*What is needed*. Transcribe the listing word for word. Begin at its first line and end with the line containing "2011 (719, 1638)".

*Exercise inputs*.
______
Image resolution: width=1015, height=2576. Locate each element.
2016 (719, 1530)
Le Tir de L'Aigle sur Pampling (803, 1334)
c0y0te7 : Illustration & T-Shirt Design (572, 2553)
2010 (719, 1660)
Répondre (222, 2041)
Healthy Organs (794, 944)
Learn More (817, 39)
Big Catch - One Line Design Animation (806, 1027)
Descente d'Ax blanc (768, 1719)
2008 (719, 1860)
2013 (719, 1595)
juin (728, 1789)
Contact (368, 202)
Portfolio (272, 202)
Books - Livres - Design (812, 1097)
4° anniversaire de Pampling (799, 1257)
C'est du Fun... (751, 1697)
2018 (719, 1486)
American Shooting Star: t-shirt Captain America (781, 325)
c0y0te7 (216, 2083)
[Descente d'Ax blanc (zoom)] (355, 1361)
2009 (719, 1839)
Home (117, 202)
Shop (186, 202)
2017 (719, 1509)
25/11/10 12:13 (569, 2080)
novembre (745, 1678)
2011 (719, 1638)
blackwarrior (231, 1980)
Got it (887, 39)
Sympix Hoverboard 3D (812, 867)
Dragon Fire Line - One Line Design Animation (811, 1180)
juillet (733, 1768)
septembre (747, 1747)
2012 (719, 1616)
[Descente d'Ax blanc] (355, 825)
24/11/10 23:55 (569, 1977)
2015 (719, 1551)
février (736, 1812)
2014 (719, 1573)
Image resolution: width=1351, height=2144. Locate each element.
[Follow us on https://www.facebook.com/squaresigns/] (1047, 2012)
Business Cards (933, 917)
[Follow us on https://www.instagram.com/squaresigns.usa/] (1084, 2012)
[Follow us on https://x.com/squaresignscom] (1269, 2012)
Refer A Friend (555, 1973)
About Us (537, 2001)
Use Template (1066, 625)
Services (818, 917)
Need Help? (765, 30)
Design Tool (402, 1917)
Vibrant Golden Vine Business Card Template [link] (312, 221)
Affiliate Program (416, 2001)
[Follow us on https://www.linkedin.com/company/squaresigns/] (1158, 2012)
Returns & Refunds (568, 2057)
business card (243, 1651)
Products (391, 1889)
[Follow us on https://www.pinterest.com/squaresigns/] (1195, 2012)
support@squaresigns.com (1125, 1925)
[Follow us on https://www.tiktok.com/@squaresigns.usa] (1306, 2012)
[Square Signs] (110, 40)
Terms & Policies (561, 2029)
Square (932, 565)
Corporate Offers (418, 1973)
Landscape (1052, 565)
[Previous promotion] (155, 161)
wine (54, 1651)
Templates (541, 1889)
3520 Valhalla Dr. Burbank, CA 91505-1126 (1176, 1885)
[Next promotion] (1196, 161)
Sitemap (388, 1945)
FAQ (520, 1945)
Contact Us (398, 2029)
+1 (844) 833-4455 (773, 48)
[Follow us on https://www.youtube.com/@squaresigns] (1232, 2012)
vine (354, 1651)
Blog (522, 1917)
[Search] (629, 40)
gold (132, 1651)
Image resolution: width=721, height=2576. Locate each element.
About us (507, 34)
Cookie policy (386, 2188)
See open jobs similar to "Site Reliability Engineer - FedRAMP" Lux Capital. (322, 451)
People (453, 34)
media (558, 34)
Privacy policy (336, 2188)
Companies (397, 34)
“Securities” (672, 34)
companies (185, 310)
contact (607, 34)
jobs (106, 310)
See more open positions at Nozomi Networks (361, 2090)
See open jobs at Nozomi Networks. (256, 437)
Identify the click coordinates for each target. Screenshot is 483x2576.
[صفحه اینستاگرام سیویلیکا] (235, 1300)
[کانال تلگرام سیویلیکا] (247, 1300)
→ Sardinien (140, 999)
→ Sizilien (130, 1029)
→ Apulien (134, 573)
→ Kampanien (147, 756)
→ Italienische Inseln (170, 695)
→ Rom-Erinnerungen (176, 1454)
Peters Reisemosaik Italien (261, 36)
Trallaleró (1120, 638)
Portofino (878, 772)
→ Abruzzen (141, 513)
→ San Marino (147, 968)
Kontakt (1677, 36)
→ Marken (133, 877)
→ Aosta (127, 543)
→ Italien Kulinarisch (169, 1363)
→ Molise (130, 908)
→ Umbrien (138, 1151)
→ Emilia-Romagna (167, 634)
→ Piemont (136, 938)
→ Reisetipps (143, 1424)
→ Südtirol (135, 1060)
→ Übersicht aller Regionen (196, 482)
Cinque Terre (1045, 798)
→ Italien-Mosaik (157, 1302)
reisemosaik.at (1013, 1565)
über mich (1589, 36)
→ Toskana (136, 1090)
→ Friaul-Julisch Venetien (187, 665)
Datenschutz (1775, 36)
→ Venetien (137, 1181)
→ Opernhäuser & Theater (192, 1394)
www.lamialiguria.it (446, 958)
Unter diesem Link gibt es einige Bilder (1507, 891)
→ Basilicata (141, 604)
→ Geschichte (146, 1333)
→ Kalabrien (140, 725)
______
*Task response*.
Image resolution: width=1015, height=2576. Locate each element.
2016 (719, 1530)
Le Tir de L'Aigle sur Pampling (803, 1334)
c0y0te7 : Illustration & T-Shirt Design (572, 2553)
2010 (719, 1660)
Répondre (222, 2041)
Healthy Organs (794, 944)
Learn More (817, 39)
Big Catch - One Line Design Animation (806, 1027)
Descente d'Ax blanc (768, 1719)
2008 (719, 1860)
2013 (719, 1595)
juin (728, 1789)
Contact (368, 202)
Portfolio (272, 202)
Books - Livres - Design (812, 1097)
4° anniversaire de Pampling (799, 1257)
C'est du Fun... (751, 1697)
2018 (719, 1486)
American Shooting Star: t-shirt Captain America (781, 325)
c0y0te7 (216, 2083)
[Descente d'Ax blanc (zoom)] (355, 1361)
2009 (719, 1839)
Home (117, 202)
Shop (186, 202)
2017 (719, 1509)
25/11/10 12:13 (569, 2080)
novembre (745, 1678)
2011 (719, 1638)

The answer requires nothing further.